ここ数年で、ダントツに面白かった本といえばこれだ。

村に火をつけ、白痴になれ 伊藤野枝伝。その名の通り、伊藤野枝という女性の生涯を追っている。

明治に小さな漁村で生まれ、
活字を読みまくり、
堂々と金を無心し、
評論や創作をガツガツ書き、
好きな男とセックスしまくって、
子供を7人も産み、
世の中の圧力や理不尽に異を唱えつづけ、
28歳で憲兵に殺されてしまった。

野枝の名前は、よく「婦人解放運動家」や「無政府主義者」として語られる。
しかし、野枝にはどんな肩書も似合わない。
恋がしたいからする、文章が書きたいから書く、食べたいから食べる、子供を産みたいから産む、約束したいからする、破りたいから破る。そんなことをしていたら、恋人が別の女に刺されてしまったりする。

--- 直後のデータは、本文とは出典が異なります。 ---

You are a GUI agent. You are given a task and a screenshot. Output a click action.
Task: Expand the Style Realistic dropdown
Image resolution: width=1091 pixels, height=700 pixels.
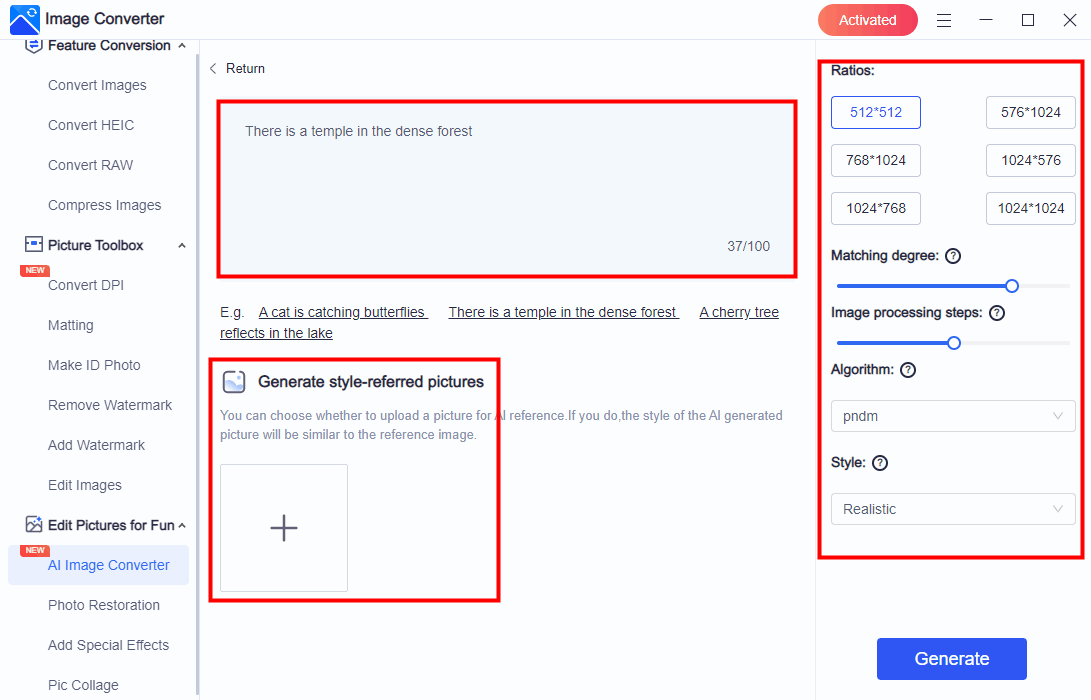point(952,509)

それでもやめない、わがままに生きる。


もうめちゃくちゃな人生なんだけど、野枝はずっと書いている。だから単なるわがままな女で終わらなかった。
主張があれば、片っ端から文章にして発表する。気に食わない意見があれば名指しでガンガン批判するし、愛する男とは浮ついたラブレターをひたすら送り合う。時の内務大臣に送りつけた手紙の最後はこう締めくくる、「あなたは一国の為政者でも私より弱い」。

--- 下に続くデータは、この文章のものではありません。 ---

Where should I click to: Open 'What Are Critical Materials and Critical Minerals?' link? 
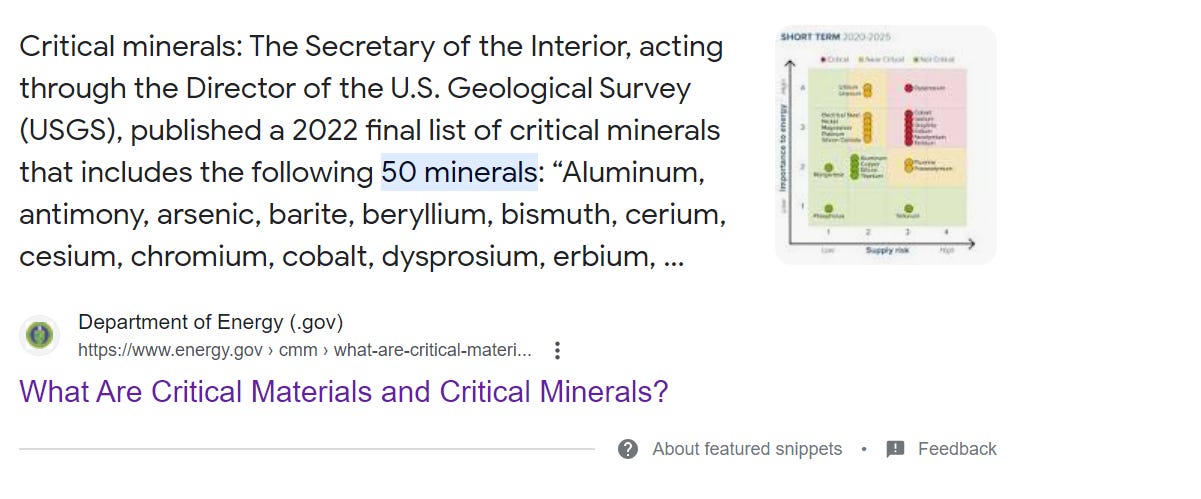coord(343,391)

同じ人間が人間に、なんで特別な圧力を加えるのよ、おかしいでしょう。その怒りと疑問をぶちまけつづける野枝は、とにかくひたすらかっこいい。

そしてこの本が面白いのは、もうひとつ理由がある。著者が野枝のことを好きすぎるのだ。もう好きで好きで仕方なくて、その熱烈な思いを全開にしたまま書き上げてしまっている。
野枝は、平塚らいてうから引き継いだ「青鞜」の誌上で、貞操・堕胎・売春等々についてあらゆるメンバーと論争し合う。著者はそれらの論争を、ひとつずつきっちり説明してくれる。誰々はこう書いて、誰々はこう書いて…、とわかりやすく噛み砕いてくれるのだ。
しかし、その終わり方はいつも「この論争、やっぱり野枝の勝ち!」。いやいや無理があるでしょうよと思いつつ、いやそうだよね野枝の勝ちだよね野枝最高、気づいたらこっちまでそう感じている。

著者の栗原康さんは、アナキストを名乗る政治学者だ。他の著書を手に取ってみたら、帯には「自分の人生を爆破せよ」とか「あらゆる支配を打ち破れ!」とか書いてある。おお、と思わず棚に戻してしまった。文章もなかなか攻撃的で、面白そうなんだけど、疲れているときに一冊まるごと読むのはちょっとしんどい、そんな印象だ。
でも、この本は違う。だってこの本は、一冊まるごと野枝に捧げるラブレター。そのほとばしるパワーが、すべて野枝の人生に注がれている。だから読み手は攻撃されない、誰のことも傷つけない、むしろ野枝への愛情が溢れ出る。野枝と著者の二人だから出来上がった、奇跡みたいな一冊だ。

私自身は、野枝のように生きたいわ、とは一ミリも思わない。だって規則もルールも大好きだ。約束だってちゃんと守りたい。何もかも自由にどうぞ、ルールなんてありません、といわれたら、きっと生きていけやしない。

それでも、野枝のことがめちゃくちゃ好きだ。この本を読むたびに、野枝の言葉や生き様に、それはもうスカッとするし、背中をどーんと押される。だって、何もかも破天荒な野枝だけど、根本に渦巻く思いは奇抜でも異常でもない。思いのまま生きたい、わたしもあなたも。それだけだ。

だからみんなに読んでほしい、笑ってほしい、そして明日の糧にしてほしい。吹けよ、あれよ、風よ、あらしよ。あなたは一国の為政者でも、私よりは弱い。